After the party joined the Blue and White alliance for the April 2019 Knesset elections he was given the thirty-fourth slot on the joint list, and was subsequently elected to the Knesset as the alliance won 35 seats. Although he retained thirty-fourth place on the Blue and White list for the early elections in September 2019, the alliance was reduced to 33 seats, resulting in Roll losing his seat.

Prior to the 2020 Knesset elections he was placed 34th position on the Blue and White list again. Although the list won only 33 seats, Yael German resigned for medical reasons before the swearing-in and Roll entered the Knesset as her replacement. During the Knesset term Roll was a member of the Economy Committee and the Labor, Welfare and Health Committee. He also chaired several lobbies, including those advocating for businesses in the sports and fitness sector, medical and recreational cannabis, online privacy and safety, the LGBTQ+ community and innovation in the hi-tech realm, and was a member of lobbies centered around Jewish heritage, mental health and suicide prevention, sustainable public transportation, economic competition enhancement, and the promotion of higher education. In September 2020 Roll employed Linor Abergel, a transgender woman and chairperson of the TransIsrael organization, the first such employment in the Knesset.

Before the 2021 Knesset he was placed thirteenth on the Yesh Atid list and retained his place in the Knesset as the party won 17 seats. Yesh Atid joined the new government coalition and Roll was appointed Deputy Foreign Minister, the youngest member of the government.

Prior to the 2022 elections Roll was placed fourteenth on the Yesh Atid list. He retained his seat, but lost his ministerial position as Yesh Atid returned to opposition. In the 25th Knesset, Roll became a member of the Foreign Affairs and Defense Committee and the Subcommittee on Foreign Policy and Advocacy. He was also a member of the Jewish People’s Lobby and headed the Israel–Italy and Israel–San Marino Friendship Groups. In July 2024 Roll was also appointed chair of the newly established Parliamentary Friendship Group between the Knesset and the United States House of Representatives.

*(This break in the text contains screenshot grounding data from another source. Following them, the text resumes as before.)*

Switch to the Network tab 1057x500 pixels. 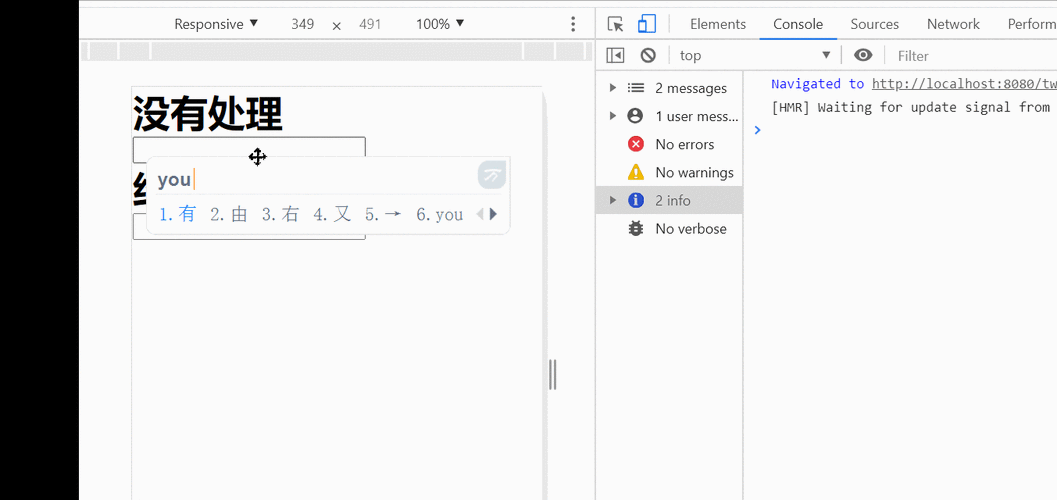click(x=953, y=24)
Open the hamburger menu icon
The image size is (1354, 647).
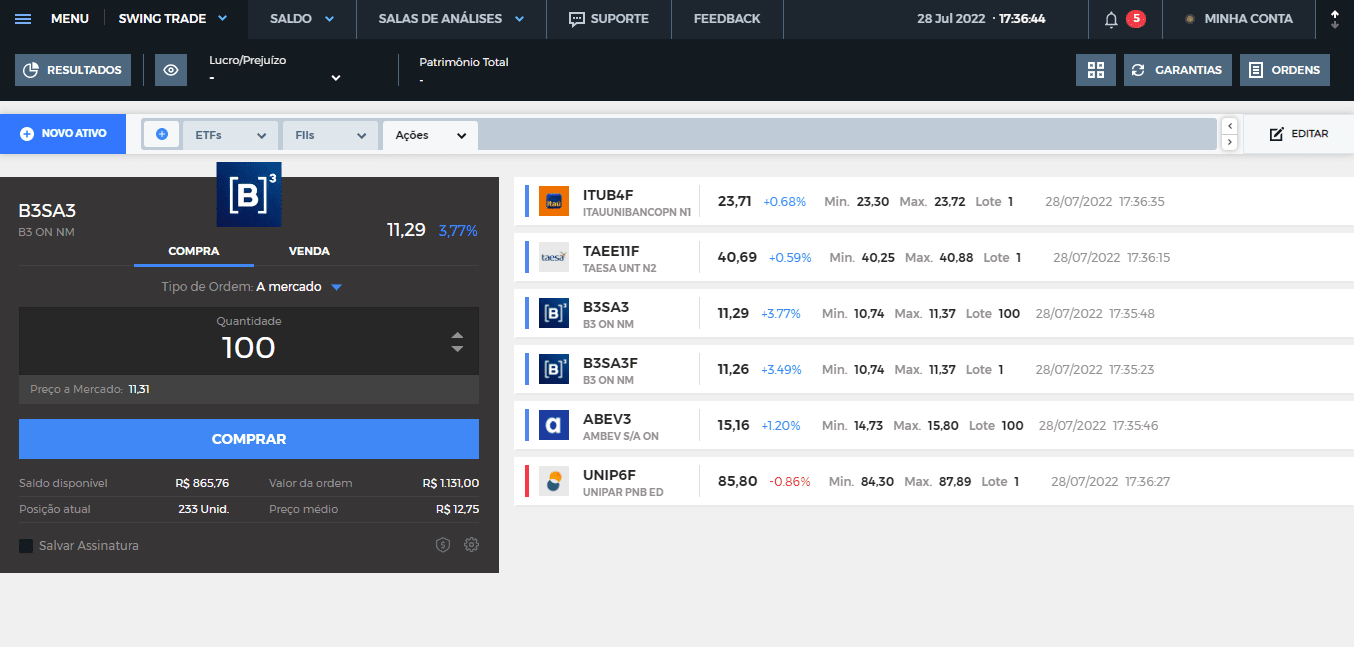coord(23,19)
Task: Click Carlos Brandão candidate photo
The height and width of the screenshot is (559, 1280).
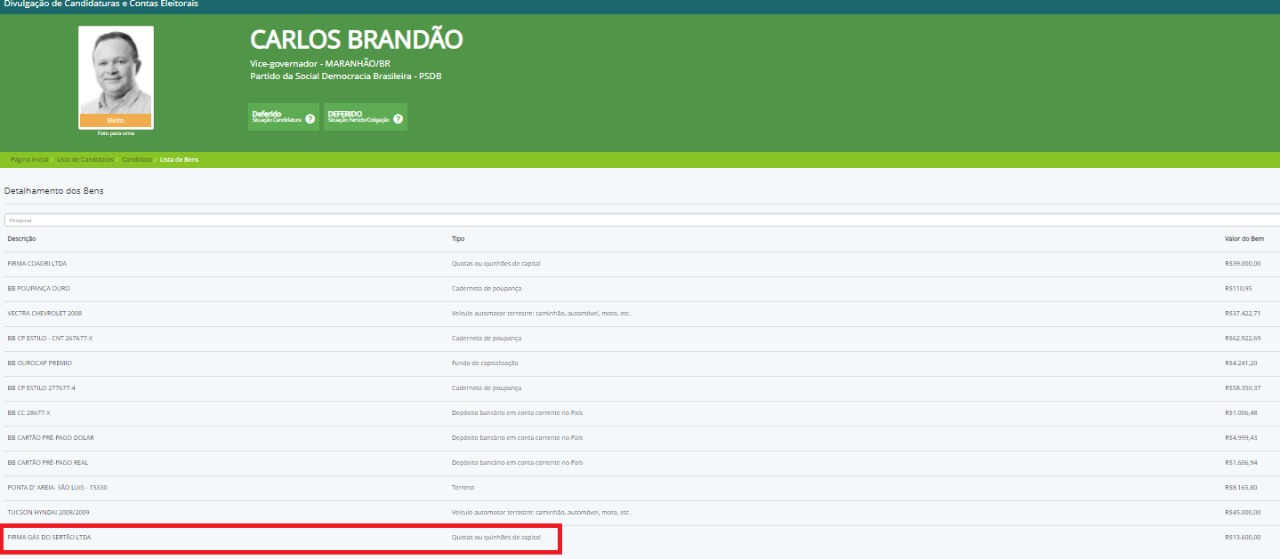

On 12 January 2025 Roll announced his intention to leave Yesh Atid and form his own parliamentary caucus named "National Majority". Roll formally split from Yesh Atid on 14 January to sit as an independent. On 10 August 2025 Roll announced his resignation from the Knesset and retirement from politics. He was replaced by Adi Azuz.

==Publications==
In January 2025 Roll published Open the Gates, a book that examines Israel's political system. Roll argues that Israeli democracy, once dynamic and competitive, had become an exclusive club in which entrenched political elites block new forces from challenging their grip on power.

==Personal life==
In 2016 he was voted "Israel's sexiest man alive" by Ynet readers.

On 5 March 2021 Roll married pop singer Harel Skaat in Provo, Utah, United States.